Mi sa che siamo tutti Livio. Mi sa che siamo anche Anäis, Crema, Marco Aurelio, Dafne, Marcellino. Quelli che lo sono stati negli anni ottanta, quelli del novanta, del sessanta e quelli che lo sono adesso.

Giovani. E indegni.

La strada che abbiamo scelto per essere noi stessi è piena di insidie, dolori e privazioni, – ci dice prima di allontanarsi con Jannik, – fatevene una ragione, siamo indegni. Punta su di me il suo sguardo. – Ma voi siete giovani.”

Perché a quell’età, in qualunque epoca, ogni cosa è fuori misura, fuori portata. Di ogni scelta uguale e contraria a sé stessa, di ogni non scelta anche, a essere tangibile è sempre l’inadeguatezza. C’è un notevole abisso tra la convinzione degli adulti che i giovani pensino sia tutto dovuto e i giovani che invece si sentono come se non gli spettasse proprio nulla, come se non meritassero nulla, per chissà quale colpa tramandata. E vivono i giorni uno per uno, attaccati al tempo e allo spazio, incomprensibili perché puoi passare dall’essere fricchettone all’essere punk in meno di cinque minuti lontano da casa oppure vivere lento come un’estate in Sardegna passata in punizione chiuso in camera.
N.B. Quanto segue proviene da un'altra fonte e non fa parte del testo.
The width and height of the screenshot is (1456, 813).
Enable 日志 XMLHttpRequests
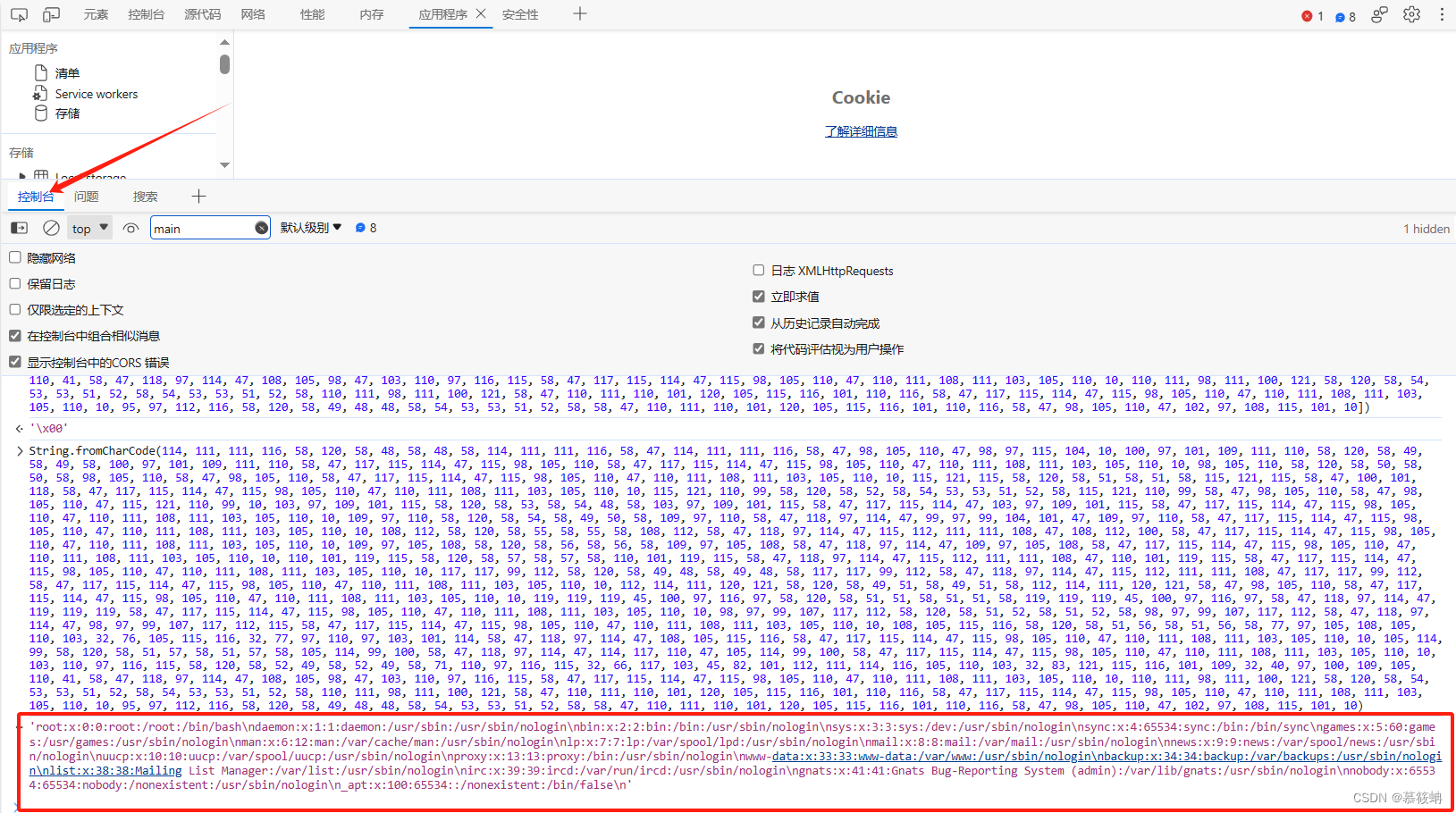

Francesco Abate, alla presentazione del suo  nuovo libro, “Gli indegni”, per la Fiera Off della Fiera del Libro di Iglesias, si racconta prima di raccontarci il romanzo. E mi colpisce molto la frase riportata da una conversazione tenuta con la sua editor: “Francesco, tu sogni storie. Non puoi smettere di scrivere.”

E meno male! Mi si è riempito il cuore di commozione e gratitudine.

La storia di Livio è quella di un ragazzo che vive e studia a Cagliari, al liceo classico, negli anni ottanta. Racconta della sua città, della scuola, della sua famiglia. Degli amori, delle amicizie. Del bullismo quando ancora non si chiamava così, dei viaggi, delle musicassette, delle radio indipendenti, delle vespe e dei ciao. Della musica, delle droghe, dell’Aids.

È la storia delle sue fughe, dei suoi ritorni. 

L’entusiasmo è un sentimento che ti disintegra l’anima, se avvilito. Per questo provo e riprovo a tenere a bada questa mia grande debolezza. Invano.”

Io sono nata a metà di questi anni ottanta raccontati da Abate. Ho vissuto un pezzo di infanzia nei suoi ultimi cinque, testimone della loro dipartita. Ma penso di portarmeli addosso comunque, miscelati nel corredo genetico ai miei anni novanta e a quelli spaventosi dopo il duemila che ancora adesso non ho ben capito com’è che si vivono.

Leggendo però, mi sono sentita estranea a tanti aspetti del contesto che fanno la differenza se non li hai vissuti in prima persona. È quello che fa una storia, no? E questa, mi ha trascinato in un tempo e in uno spazio che erano a due passi da me, di cui però ho avuto sentore solo ai margini. 

E allora no. Non sono Anäis non sono Crema, Marcellino, Dafne, Marco Aurelio.

Non sono Livio. 

Ma sono un po’ tutti loro, ora che li ho incontrati tra le pagine di questo libro, ora che rimarranno dentro di me.

Noi siamo gli incontri che facciamo. E io sono impastato con la compassione di Cesare, le lacrime d’amore di Jannik e delle ragazze sbeffeggiate del Galaxy. Sono frutto dei pettegolezzi di Babaiola, della freddezza di Erika, della bontà di Diddi. Ho il senso della giustizia di mio padre, e so essere rognoso come mia madre. Ho l’entusiasmo dei ragazzi di Radio Alter e l’ostinazione di Dafne. Ma questa sera, soprattutto, sono figlio della barrosìa del Ragioniere.”